Sekretaris Daerah (Sekda) Boyolali, M. Syawaludin, mengatakan hingga kini belum ada pemberitahuan resmi yang diterima Pemkab mengenai status hukum MR. Karena itu, pemerintah daerah belum dapat mengambil langkah administratif.
"Pemkab Boyolali sejauh ini belum menerima surat dari Bareskrim soal penetapan tersangka MR. Kemarin saya membaca pemberitaan terkait pelimpahan berkas dari Bareskrim," ujar Syawaludin kepada wartawan usai rapat paripurna DPRD Boyolali, Kamis (30/7/2026).

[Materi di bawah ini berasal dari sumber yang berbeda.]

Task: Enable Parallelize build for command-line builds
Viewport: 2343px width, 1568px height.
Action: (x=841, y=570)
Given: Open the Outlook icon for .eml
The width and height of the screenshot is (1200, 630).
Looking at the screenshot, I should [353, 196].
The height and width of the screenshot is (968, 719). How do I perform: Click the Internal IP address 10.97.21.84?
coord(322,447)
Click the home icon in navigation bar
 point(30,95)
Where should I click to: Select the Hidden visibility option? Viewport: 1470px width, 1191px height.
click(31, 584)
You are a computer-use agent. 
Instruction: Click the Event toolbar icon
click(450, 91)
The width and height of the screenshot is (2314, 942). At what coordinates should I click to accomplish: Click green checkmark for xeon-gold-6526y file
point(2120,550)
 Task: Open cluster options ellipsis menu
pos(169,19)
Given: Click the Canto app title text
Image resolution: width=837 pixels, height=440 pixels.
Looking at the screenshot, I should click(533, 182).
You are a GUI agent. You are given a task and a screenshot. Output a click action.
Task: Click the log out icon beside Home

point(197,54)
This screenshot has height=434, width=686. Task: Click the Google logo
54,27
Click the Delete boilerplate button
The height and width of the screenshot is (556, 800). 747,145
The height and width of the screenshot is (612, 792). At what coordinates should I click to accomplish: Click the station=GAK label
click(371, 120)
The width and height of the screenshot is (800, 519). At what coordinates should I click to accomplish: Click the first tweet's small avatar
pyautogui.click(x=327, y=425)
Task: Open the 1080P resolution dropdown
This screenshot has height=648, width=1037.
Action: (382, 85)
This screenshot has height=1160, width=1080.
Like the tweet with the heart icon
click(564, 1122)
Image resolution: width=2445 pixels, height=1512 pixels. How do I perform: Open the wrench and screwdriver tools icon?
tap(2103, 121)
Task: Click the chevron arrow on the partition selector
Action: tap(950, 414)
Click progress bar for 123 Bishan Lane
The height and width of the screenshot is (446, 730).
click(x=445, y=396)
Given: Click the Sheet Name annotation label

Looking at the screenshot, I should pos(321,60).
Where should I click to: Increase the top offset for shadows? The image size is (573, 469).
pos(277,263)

Syawaludin menjelaskan, tindak lanjut dari Pemkab akan dilakukan setelah surat resmi dari aparat penegak hukum diterima. Menurutnya, seluruh proses akan mengacu pada ketentuan peraturan perundang-undangan yang berlaku, mengingat MR juga berstatus sebagai aparatur sipil negara (ASN).
"Tindak lanjutnya dari Pemkab tentu menunggu surat resmi itu. Karena yang bersangkutan juga berstatus ASN, maka semua proses harus sesuai koridor hukum yang berlaku," katanya.
Meski belum menerima surat resmi, Syawaludin menegaskan informasi yang beredar melalui pemberitaan tetap menjadi perhatian Pemkab Boyolali. Sebagai langkah awal, Camat Tamansari telah diminta melakukan klarifikasi di lapangan.
"Meskipun kami baru mengetahui informasi dari pemberitaan, tetap kami tindak lanjuti. Pak Camat sudah kami minta melakukan klarifikasi di lapangan," ujarnya.
Sebelumnya, Bareskrim Polri menetapkan dua orang sebagai tersangka dalam kasus dugaan penambangan ilegal di lereng Gunung Merapi, Kecamatan Tamansari, Boyolali. Salah satu tersangka berinisial MR yang diduga merupakan kepala desa di wilayah tersebut.
Kasus ini kini telah memasuki tahap prapenuntutan setelah Kejaksaan Negeri Boyolali menerima Surat Pemberitahuan Dimulainya Penyidikan (SPDP) dari penyidik Bareskrim Polri.